Она поколебалась, а потом все же ответила, и ответила честно, я видела это по ее глазам:
— Не знаю, — меж тонких бровей появилась вертикальная складочка, я знала, что она означает, видела не раз, это признак грядущего беспокойства, а когда графиня Астер начинала беспокоиться, даже отец предпочитал ночевать в охотничьем домике, — Ты ведь это просто так спросила? Ведь нет никакого аристократа с родословной на пяти свитках? Иви?
— Конечно, нет, — тихо ответила я, а про себя добавила: И это самое плохое. Если бы Крис хоть намекнул, хоть на миг дал понять, что я ему небезразлична…
— Тогда отдыхай, — складочка на лбу разгладилась, — Завтра будет важный день.

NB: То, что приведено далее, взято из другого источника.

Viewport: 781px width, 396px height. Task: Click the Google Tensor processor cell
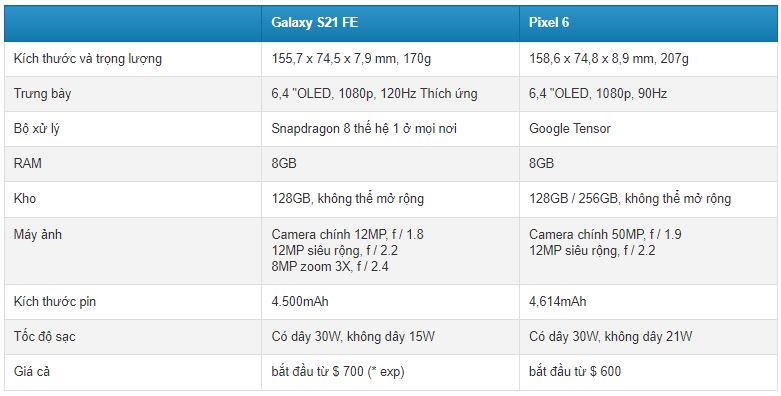pos(569,129)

Дверь закрылась, а я посмотрела на платье и повторила, обращаясь то ли к стенам, то ли к потолку:
— Завтра…
Мы все время ждем от завтра чего-то необычного, но когда оно наступает, оказывается, что этот день ничем не отличается от сегодня. Я не сомкнула глаз ночью, не смогла впихнуть в себя ни ложки за завтраком, и даже не стала ругать Лиди, когда та от избытка энтузиазма дергала меня за волосы, укладывая локоны в высокую прическу. Три раза заходила матушка, хмурилась и посоветовала использовать побольше румян, ибо я слишком бледна. Да, завтра ничем не отличалось от сегодня, то же сосущее чувство внутри и пустота.
Гости начали прибывать, когда белая Эо уже показалась над горизонтом. Хлопали двери карет, ржали лошади… И примерно так же ржали дочки бургомистра. Они всегда ржали, когда Илберт с ними разговаривал, он мог бы даже зачитывать им список приговоренных к смерти, а они бы растягивали губы, особенно старшая Манон. Сам господин Роюзл Вейланд, краснолицый и дородный господин, бургомистр Сиоли смотрел на это более чем благосклонно, в отличие от папеньки.

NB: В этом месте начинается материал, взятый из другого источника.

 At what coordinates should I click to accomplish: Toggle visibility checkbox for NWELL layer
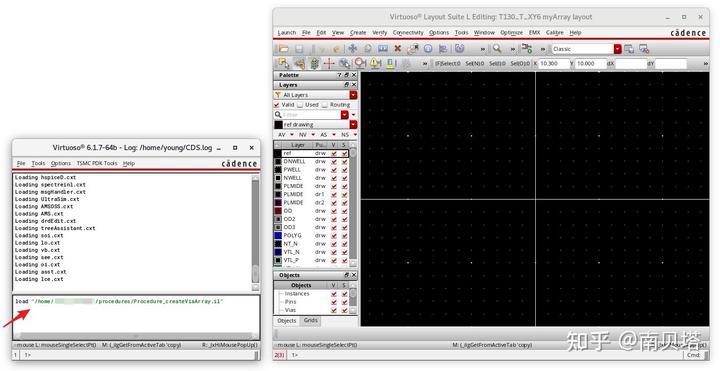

Единственным, кто приехал на мобиле, оказался Рин Филберт, астроном и географ, живущий отшельником почти у самого перевала. Поговаривали, что он все-таки аристократ, возможно, младший сын какого-нибудь сквайра. Но сам ученый отказывался говорить на эту тему, старательно игнорируя вопросы кумушек и даже моей матушки, что требовало от него немалой смелости.
— Пора Ивидель, — раздался голос отца, и я отвернулась от окна.
Граф Астер стоял в дверях, невысокий и массивный. Многие недоумевали, когда видели его рядом со статной женой.
— Нас ждут, — он протянул широкую ладонь и сжал мои пальцы.
Весь день в голове вертелась мысль о том, как просто прямо сейчас спуститься вниз, заявить, что еду в Сиоли за новыми туфельками или особо нужным мне горшком с ручной росписью. А там есть станция дирижаблей и сиреневый скорый отходит каждый день в четыре часа.
Это разобьет сердце матушке, разозлит брата и заставит отца посмотреть на меня совсем другим взглядом, холодным и жестким, как на предательницу, как на чужую. Готова я к этому? Не знаю, на самом деле, не знаю.
— Ты дрожишь, — констатировал Максаим Астер, когда мы спускались по лестнице.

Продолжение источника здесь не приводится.